So I do want to work torwards making 2.4X have no take backs relative to 2.3X. To that end, yes I will continue to put in (significant) time on making ties work to everyone's expectations and also keep filling in the gaps w.r.t. things like pond mode, etc. Have no fear, this remains a primary goal for me. That said, I want to make some points:
1) It's a lot more fun to write new code then it is to try to understand someone elses code and find/fix the bugs there-in. I'm happy to spend significant time on the latter, but to keep my sanity and interest, I have to spend some percentage of each each release on my own stuff. Each release from me will be a balance. Each may have some new stuff, but also will hopefully continue to take steps towards no take backs.
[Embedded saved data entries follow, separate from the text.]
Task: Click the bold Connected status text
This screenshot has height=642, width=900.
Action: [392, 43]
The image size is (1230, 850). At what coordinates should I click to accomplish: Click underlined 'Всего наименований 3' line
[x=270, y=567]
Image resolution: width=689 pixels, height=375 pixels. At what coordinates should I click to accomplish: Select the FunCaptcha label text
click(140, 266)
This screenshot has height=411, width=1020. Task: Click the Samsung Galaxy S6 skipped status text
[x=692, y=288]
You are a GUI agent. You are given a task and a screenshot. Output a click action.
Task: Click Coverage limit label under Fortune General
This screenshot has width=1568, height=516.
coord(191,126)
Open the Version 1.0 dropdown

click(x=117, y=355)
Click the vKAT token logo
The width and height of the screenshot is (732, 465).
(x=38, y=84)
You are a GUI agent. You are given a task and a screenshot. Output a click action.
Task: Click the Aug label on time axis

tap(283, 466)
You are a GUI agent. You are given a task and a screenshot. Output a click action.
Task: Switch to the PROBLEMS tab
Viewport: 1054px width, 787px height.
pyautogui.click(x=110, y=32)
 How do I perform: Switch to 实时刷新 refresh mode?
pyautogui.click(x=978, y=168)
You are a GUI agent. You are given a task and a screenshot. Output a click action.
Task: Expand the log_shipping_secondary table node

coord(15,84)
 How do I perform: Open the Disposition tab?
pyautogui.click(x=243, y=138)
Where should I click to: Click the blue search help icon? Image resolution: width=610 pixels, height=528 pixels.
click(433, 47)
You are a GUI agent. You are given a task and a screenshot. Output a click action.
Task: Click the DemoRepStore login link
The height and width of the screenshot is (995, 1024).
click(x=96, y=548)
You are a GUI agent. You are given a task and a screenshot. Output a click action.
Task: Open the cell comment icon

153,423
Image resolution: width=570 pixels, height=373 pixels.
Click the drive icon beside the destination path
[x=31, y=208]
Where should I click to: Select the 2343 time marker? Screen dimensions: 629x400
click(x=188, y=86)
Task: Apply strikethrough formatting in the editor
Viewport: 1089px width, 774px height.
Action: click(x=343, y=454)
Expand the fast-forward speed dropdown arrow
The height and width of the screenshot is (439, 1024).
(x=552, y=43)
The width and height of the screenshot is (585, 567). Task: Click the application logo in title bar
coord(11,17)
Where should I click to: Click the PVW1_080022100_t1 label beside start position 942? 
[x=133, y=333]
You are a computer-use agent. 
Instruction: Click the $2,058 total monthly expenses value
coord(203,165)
2) The physics of 2.4 are just very different than 2.3X and changing this is not within the scope of things I am willing to do in 2.4. There will be cases where sysvars work correctly in both versions, but the results will be different. Inchworm for example, depends upon the underlying tie physics of 2.3 - that ties have a certain default springyness, that bots have a certain mass, that setting the tie angle or tie length when one bot is fixed torques or pushes the other bot in a certain way. It is quite possible (indeed, I beleive it to be the case today for inchworm) that all the underlying sysvars that the bot uses work and work correctly, but that the marco behaviour is different due to the underlying physics differeces in the two versions. I am willing to enertain suggestions to close such gaps, but only up to a point. I'm not sayign this is the case yet, but at some point, we may need to see a 2.4 inchworm which in order to work "correctly" has to do things a little different, say set the tie stiffness explicitly becuase the default beahves irrconcilably different than that in 2.3X.
Those points made, I will continue to plug away at closing the gap.